The Celestial Dragon

 

Last updated 10/2/2020 at Noon

If you follow the two stars at the end of the Big Dipper's bowl, you'll point directly toward Polaris, the North Star.

While leading one of my popular Night Sky Tours recently, our discussion somehow turned to the constellation of Draco, the dragon.

Draco isn't one of the top 10 stellar groupings that people can name, but I was surprised that, when I mentioned it, I heard a chuckle coming from the darkness – as if I were making it all up.

Now, I admit that I've been known to do just that from time to time because, well, it helps to keep me amused. But on that night, I wasn't making anything up; Draco is quite real, and you should have little trouble finding this celestial dragon in a reasonably dark sky this week.

To locate it, first identify the seven stars of the Big Dipper low in the northwestern sky shortly after dark at this time of year. Draw an imaginary line among these stars and you'll trace a "bowl" of four stars and a bent "handle" of three more. British skywatchers know this grouping as the Plough, while Germans and Scandinavians know it as the Great Wagon.


If you follow the two stars at the end of the Big Dipper's bowl – these are known as the "pointer stars" –from the bowl's bottom to its top and extend that line about five times the separation of these two stars, you'll point directly toward Polaris, the North Star.

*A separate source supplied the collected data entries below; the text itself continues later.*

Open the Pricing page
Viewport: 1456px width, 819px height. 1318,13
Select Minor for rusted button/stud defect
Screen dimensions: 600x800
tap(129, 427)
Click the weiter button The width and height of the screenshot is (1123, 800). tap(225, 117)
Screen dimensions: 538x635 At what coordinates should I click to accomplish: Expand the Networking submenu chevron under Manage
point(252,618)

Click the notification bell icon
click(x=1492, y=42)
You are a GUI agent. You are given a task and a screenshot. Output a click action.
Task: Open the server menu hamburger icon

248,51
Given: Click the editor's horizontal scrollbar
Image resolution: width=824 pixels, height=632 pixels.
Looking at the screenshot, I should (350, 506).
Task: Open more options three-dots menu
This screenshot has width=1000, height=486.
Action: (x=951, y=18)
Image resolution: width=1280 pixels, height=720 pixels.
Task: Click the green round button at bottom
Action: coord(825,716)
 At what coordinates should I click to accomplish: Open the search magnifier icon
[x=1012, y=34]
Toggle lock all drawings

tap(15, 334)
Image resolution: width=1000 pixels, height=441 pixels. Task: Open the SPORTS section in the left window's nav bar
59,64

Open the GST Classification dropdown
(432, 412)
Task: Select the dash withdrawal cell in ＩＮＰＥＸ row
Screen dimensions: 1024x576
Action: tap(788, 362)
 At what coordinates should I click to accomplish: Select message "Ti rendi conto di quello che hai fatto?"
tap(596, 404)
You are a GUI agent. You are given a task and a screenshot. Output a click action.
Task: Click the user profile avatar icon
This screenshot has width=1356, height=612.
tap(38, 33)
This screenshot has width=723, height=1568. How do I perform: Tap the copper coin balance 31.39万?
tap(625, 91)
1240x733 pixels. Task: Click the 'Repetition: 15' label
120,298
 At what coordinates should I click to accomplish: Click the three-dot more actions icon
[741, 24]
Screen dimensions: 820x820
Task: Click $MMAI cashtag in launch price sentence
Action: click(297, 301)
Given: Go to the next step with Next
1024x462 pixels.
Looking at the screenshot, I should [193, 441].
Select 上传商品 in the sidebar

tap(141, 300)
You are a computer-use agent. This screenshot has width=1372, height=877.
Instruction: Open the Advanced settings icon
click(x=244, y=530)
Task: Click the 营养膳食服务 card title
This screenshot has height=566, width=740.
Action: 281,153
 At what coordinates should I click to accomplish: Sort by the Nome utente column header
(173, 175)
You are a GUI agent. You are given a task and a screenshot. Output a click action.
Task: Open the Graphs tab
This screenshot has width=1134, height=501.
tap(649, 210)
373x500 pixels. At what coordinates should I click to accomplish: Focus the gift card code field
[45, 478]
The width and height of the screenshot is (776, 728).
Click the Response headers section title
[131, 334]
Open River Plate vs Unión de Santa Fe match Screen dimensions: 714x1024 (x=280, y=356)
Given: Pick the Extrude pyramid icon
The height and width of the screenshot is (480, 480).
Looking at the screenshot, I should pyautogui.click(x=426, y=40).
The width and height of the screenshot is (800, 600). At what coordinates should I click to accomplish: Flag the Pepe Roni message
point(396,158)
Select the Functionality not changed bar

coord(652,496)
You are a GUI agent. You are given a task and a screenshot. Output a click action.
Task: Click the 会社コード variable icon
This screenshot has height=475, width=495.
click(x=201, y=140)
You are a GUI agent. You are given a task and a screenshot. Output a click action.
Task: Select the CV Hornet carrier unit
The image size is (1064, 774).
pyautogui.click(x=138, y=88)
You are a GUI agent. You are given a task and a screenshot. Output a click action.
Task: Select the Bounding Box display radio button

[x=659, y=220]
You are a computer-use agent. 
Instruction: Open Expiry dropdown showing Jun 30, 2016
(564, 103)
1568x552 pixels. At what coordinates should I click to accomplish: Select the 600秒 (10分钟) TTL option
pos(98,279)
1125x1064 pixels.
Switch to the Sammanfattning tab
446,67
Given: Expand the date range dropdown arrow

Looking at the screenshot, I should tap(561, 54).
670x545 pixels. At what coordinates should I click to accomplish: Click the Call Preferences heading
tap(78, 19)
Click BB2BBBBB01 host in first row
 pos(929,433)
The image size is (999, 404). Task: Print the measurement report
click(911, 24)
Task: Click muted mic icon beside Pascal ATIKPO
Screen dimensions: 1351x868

From this important star emerge the handle and bowl of the Little Dipper. This miniature dipper is smaller, fainter and inverted from the Big Dipper, but if you live in or near the lights of a large city or have bright moonlight, you probably won't be able to see it at all.

It's between these two famous dippers that you will find the celestial dragon, a large and ancient constellation that appears nightly in the northern sky. It wraps itself around the North Celestial Pole and remains perpetually above the horizon for much of the U.S.


Look for its long string of stars that begins directly between the Big Dipper's pointer stars and Polaris. This end marks the tail of the dragon. Follow the string of stars upward until it snakes back down toward Polaris, where it makes another sharp turn and heads upward once again.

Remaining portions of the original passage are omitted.